Marie-Anne Loir. Portrait d’Antoine Duplàa à l’âge de neuf ans (1763)
Huile sur toile, 75 × 59 cm, musée des Beaux-arts de Tours.
Marie-Anne Loir quitte Paris en 1765 et s’installe à nouveau en Provence. Revenue à Paris, elle meurt dans cette ville en 1783 à l’âge de soixante-dix-huit ans.
Œuvre
Dix portraits de Marie-Anne Loir sont signés et datés de la période 1745-1769. D’autres portraits lui sont attribués sur des caractéristiques stylistiques, sans véritable certitude.
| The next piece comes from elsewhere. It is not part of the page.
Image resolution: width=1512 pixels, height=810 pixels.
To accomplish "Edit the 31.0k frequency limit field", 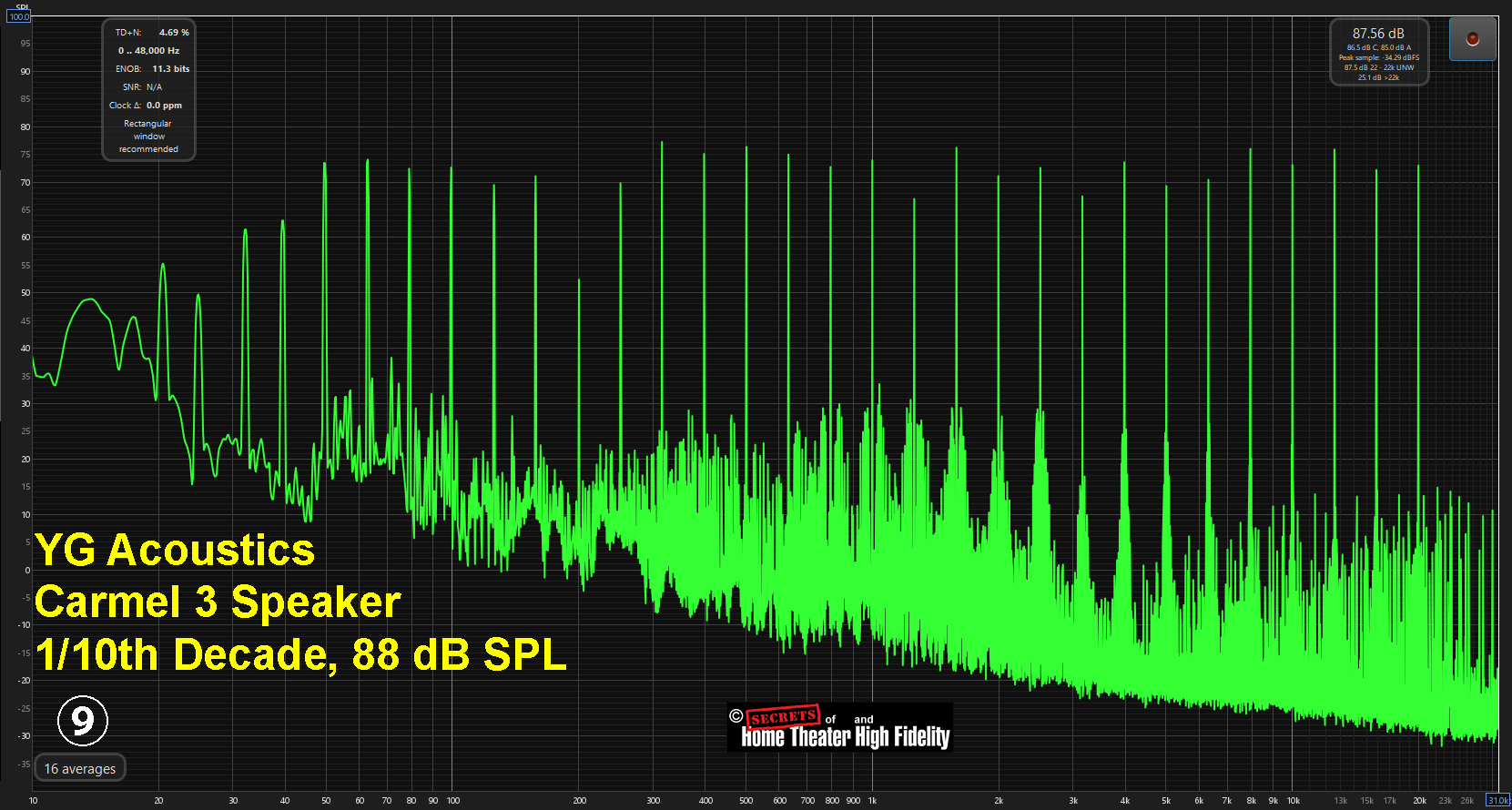I will click(1497, 801).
Son œuvre comporte quelques figures de la haute aristocratie comme la marquise du Châtelet ou le maréchal de Saxe, ou de la bourgeoisie cultivée comme Madame Geoffrin. Mais l’artiste n’ayant pas le renom de Quentin de la Tour, Jean-Marc Nattier ou François Boucher, elle s’est surtout spécialisée dans les portraits de la noblesse et de la bourgeoisie de province, ce qui explique sa vie itinérante.
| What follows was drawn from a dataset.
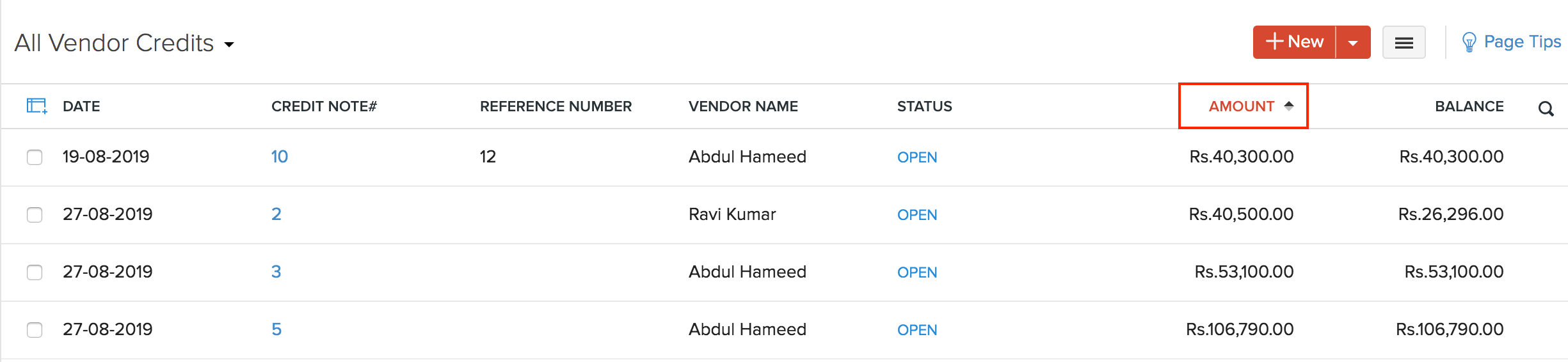Open the Page Tips link
This screenshot has width=1568, height=362.
pyautogui.click(x=1522, y=42)
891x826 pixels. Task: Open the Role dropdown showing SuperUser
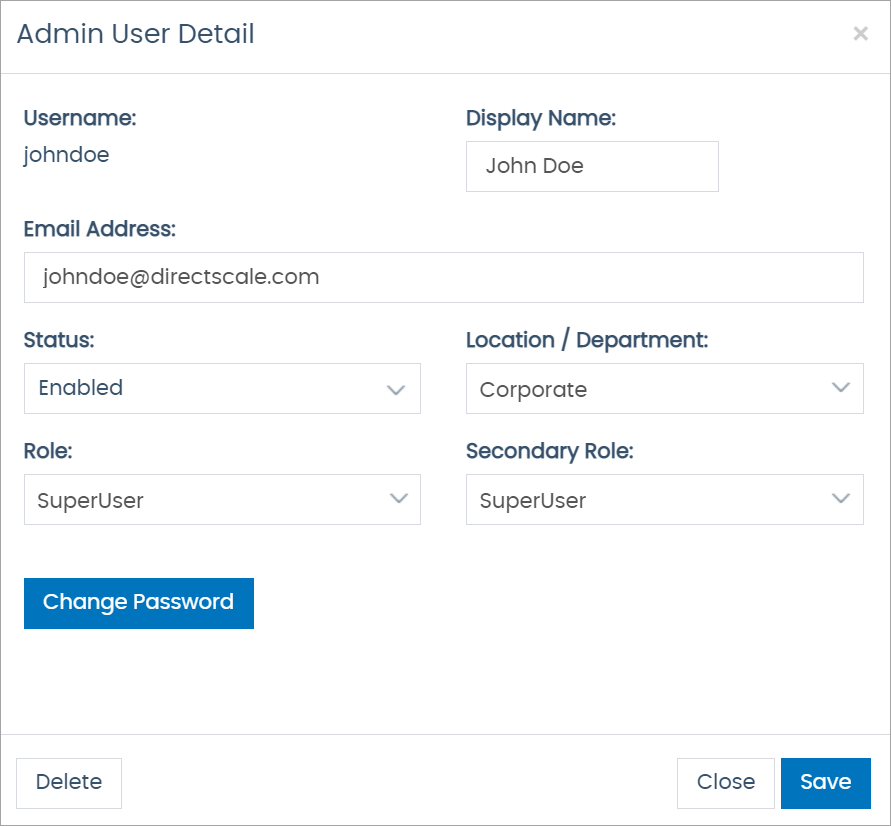tap(222, 499)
Marie-Anne Loir. Portrait présumé de Mme Geoffrin (v. 1750-60)
Huile sur toile, 82 × 100 cm, National Museum of Women in the Arts, Washington.
Les portraits de Marie-Anne Loir sont typiques de la mode du portrait rococo au milieu du 18e siècle. Le statut social doit rester très apparent, d’où une description minutieuse des luxueux vêtements et, parfois, la mise en exergue de la dimension culturelle avec la présence de livres en particulier. Les visages restent conventionnels et idéalisés, ce qui leur donne un caractère assez répétitif car la psychologie individuelle n’est pas explorée. A la solennité du portrait du siècle précédent s’est substituée la douceur omniprésente du regard tourné vers le spectateur, afin d’établir un dialogue immédiat. Les personnes cultivées de cette époque valorisent l’émotion, l’intelligence et souvent l’esprit, d’où cette volonté de marquer le rapport apaisé à l’autre.
Marie-Anne Loir. Portrait d’un homme assis à son bureau (v. 1750)
Huile sur toile, 102 × 80 cm, Portland Art Museum.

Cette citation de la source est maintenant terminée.